As a community, we have long been bewildered by the lack of insight as to what being 47XXY entails and in its place, find ourselves at the mercy of pathological directives that are totally unbecoming of our biological selves. The impact serves to accentuate the difficulties many have with adhering to such standardised treatments and worse, how pleas for help are of the silent kind by a population who mostly lack the language skillset to properly describe how they are feeling. Unlike the experience of a Butterfly, our metamorphosis through the use of exogenous (not natural) testosterone is anything but beautiful where the impact of ‘minimal’ virilisation makes the underlying issues of our biological differences all that more difficult to recognise, where many who have undergone such treatments (and survived mentally intact) often have a difficult time with doctors who only ever see an XY male person, even though the individual knows they are not. There’s ample research to indicate the only ‘benefit’ an XXY individual will get from testosterone is that it will cause their body to virilise, but even then not always, under normal circumstances with a different population this would usually serve to change tack and start again but, not so when our experiences are continuously compared with XY Males. Do you get the picture?
Author Tracy L. Bale, Sex Matters,
In 2015, the NIH required that all grants must consider sex as a biological variable(SABV) in their experimental plan. Not only were you required to consider SABV, but also to provide expected outcomes and relevant statistical analyses to test for potential sex differences. Yes, the time had come to shine a light on the importance of SABV. But let’s back up for a minute and review why SABV had been shelved for so long for most labs – when and how did the male become the control group? As reviewed by Beery and Zucker, studies across neuroscience by 2009 had focused on male-only outcomes 5.5 times more often than those that included females, and this number was unchanged from the previous 50 years. While it is unclear as to the specific reasons why the field of neuroscience became fearful of using females, the general assumption that females are somehow more ‘variable’ than males is a clear factor. While this myth has been put to rest by published meta-analyses in mice, rats and humans clearly showing that in many cases males are actually more variable in outcome measures relevant to neuropharmacology yet the fear lives on.
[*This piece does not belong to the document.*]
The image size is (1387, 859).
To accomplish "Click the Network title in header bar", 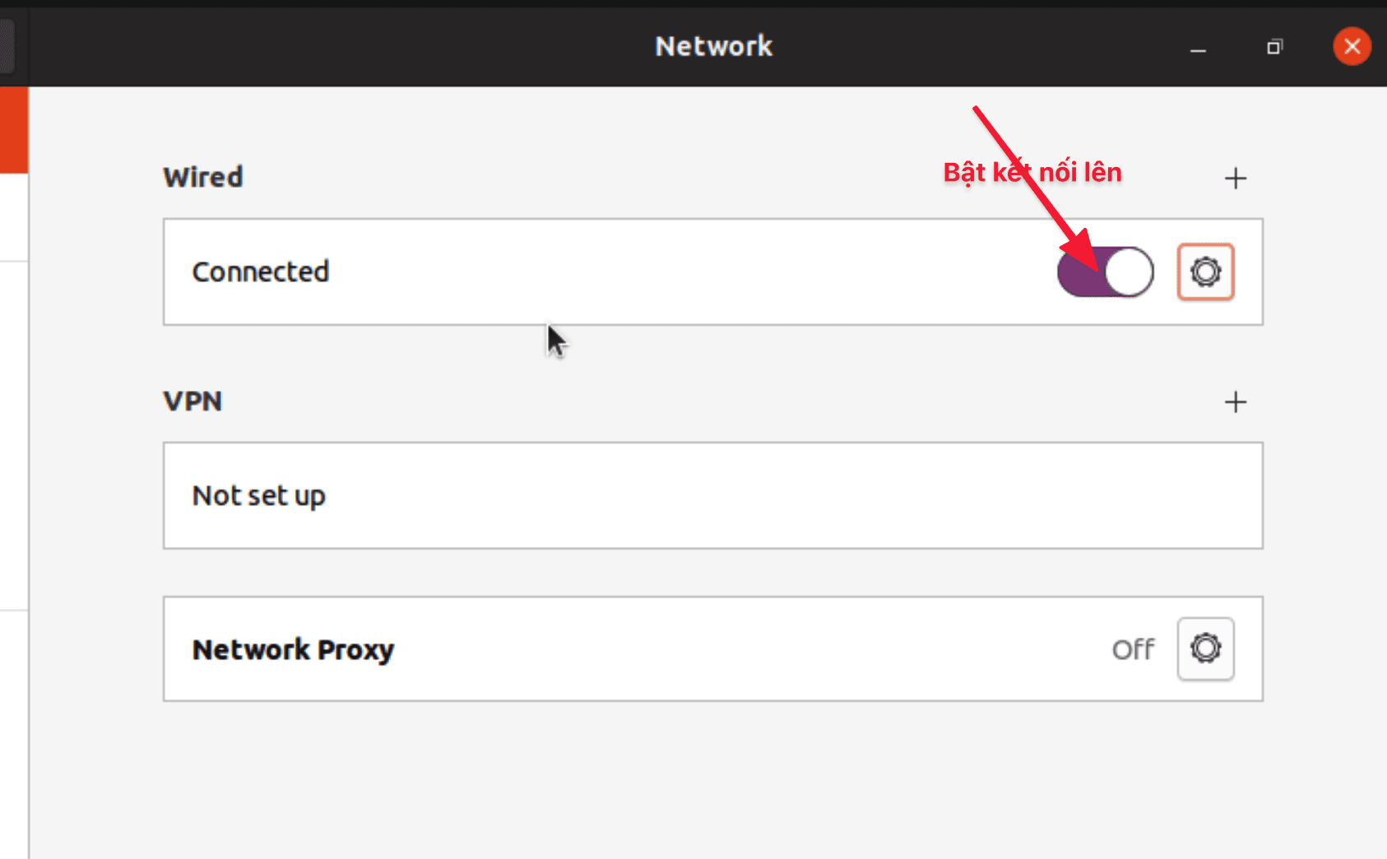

Based on published studies, somewhere in the late ’60s and early 70’s neuroscientists dramatically shifted their approach away from being sex inclusive, or at the very least, sex agnostic, to a significant male-bias. In 1969, 20% of studies using animal models reported examining males only, but by 1979 this number had jumped to 70%. Studies focusing on females or inclusive of both sexes had fallen to less than 10%. Whether this dramatic shift over a decade was produced by an increased awareness by the field for a possible role of gonadal hormones in relevant measures thus perpetuating the fear of variability, or if around this time journals began requiring authors to declare the sex of the species they were using, and thus it became more apparent as to the prevalence in neuroscience research in which the male was the now the standard control subject.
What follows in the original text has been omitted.